US Supreme Court Holds That Respondents in Child Support Contempt Proceedings Are Entitled to Legal Due Process, Including Legal Representation or Alternative Procedural Safeguards, Where the Respondent Is At Risk of Confinement

South Carolina Mother and Father have a child together, but then break up.

Father is court-ordered to pay Mother child support.

Father falls behind in his child support obligations.

Mother, who is represented by counsel, mounts a contempt case to enforce Father’s child support obligations to her.

At trial in family court, Father, who has no lawyer, tries to explain to the Court why he hasn’t paid child support.

The family court judge disregards Father’s explanation and sentences Father to a year in jail on the contempt charge.

Thanks to pro bono counsel, Father appeals, and his case rises to the United States Supreme Court.

The US Supreme Court reverses and remands Father’s case back to family court. But the Court does not hold that there is an automatic right to counsel in civil contempt cases where the defending parent faces incarceration.

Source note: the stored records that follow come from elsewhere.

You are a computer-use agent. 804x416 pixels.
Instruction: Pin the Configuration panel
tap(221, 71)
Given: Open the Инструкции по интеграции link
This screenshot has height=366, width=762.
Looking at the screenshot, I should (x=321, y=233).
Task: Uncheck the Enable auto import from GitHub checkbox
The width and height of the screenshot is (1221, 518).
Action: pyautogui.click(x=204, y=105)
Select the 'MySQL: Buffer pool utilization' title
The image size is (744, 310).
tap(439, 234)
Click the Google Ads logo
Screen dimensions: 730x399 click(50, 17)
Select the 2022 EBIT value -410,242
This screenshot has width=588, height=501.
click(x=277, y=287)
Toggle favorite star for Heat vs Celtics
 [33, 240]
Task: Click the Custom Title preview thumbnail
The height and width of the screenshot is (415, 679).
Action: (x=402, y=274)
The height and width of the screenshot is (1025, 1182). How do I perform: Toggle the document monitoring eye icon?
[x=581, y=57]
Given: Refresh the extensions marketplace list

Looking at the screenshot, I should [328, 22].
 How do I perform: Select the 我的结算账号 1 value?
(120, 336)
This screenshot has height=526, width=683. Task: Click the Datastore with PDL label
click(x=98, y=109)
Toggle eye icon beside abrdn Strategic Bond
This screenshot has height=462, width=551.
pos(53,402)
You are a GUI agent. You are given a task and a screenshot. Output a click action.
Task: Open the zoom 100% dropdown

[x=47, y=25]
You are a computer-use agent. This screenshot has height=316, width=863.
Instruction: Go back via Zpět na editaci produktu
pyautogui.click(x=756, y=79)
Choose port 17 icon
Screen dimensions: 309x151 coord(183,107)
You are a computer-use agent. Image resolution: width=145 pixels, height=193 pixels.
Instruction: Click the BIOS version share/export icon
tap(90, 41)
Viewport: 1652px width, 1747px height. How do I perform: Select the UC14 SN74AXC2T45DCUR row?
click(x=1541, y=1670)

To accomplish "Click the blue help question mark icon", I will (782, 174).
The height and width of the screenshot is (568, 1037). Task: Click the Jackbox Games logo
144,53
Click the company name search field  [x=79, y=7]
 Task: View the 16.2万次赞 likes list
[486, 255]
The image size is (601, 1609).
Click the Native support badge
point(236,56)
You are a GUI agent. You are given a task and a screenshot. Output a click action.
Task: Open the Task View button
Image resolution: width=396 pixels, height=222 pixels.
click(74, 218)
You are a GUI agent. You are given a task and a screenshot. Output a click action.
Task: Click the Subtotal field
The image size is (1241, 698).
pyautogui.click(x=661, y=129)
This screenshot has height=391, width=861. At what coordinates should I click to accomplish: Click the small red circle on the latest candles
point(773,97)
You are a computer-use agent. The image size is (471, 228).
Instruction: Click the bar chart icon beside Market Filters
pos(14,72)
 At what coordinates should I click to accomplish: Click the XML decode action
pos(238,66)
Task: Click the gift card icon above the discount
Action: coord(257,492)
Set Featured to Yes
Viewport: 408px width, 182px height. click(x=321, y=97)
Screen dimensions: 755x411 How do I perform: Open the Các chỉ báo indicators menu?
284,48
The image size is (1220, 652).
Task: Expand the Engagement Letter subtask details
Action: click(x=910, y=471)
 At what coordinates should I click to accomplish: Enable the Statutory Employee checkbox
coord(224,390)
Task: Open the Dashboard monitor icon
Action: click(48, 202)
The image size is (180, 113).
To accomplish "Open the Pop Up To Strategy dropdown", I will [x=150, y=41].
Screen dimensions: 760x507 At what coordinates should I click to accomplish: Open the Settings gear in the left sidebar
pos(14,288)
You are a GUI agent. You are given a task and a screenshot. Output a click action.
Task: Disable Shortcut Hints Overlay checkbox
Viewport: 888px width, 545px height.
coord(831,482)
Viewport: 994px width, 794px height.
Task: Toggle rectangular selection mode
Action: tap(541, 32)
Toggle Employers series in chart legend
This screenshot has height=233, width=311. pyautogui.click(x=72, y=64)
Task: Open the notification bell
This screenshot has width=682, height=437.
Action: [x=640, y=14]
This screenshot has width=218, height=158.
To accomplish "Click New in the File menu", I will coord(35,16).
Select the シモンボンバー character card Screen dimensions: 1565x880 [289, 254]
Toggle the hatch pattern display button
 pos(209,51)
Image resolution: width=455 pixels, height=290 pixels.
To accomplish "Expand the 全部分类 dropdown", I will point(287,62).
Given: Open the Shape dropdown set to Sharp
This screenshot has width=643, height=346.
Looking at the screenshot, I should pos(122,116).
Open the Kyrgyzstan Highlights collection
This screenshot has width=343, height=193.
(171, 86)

Instead, the Supreme Court bases its reversal on broader (and somewhat more vague) due process grounds. Specifically, the Supreme Court finds that the family court failed to follow any procedural safeguards to ensure that Father not be held in contempt unless his failure to pay child support is indeed willful.

In Father’s case, the family court reportedly ignored Father’s offered explanation and makes no express finding about Father’s ability to pay. But sentences Father to a year in jail anyway.

The Supreme Court finds error in Mother’s representation by legal counsel in the child support enforcement proceedings, with none to the Father who faces confinement. And concludes that due process entitles Father to a level playing field.

In the form of legal representation or alternative procedural safeguards that protect the rights of the defendant facing incarceration where the plaintiff has legal representation.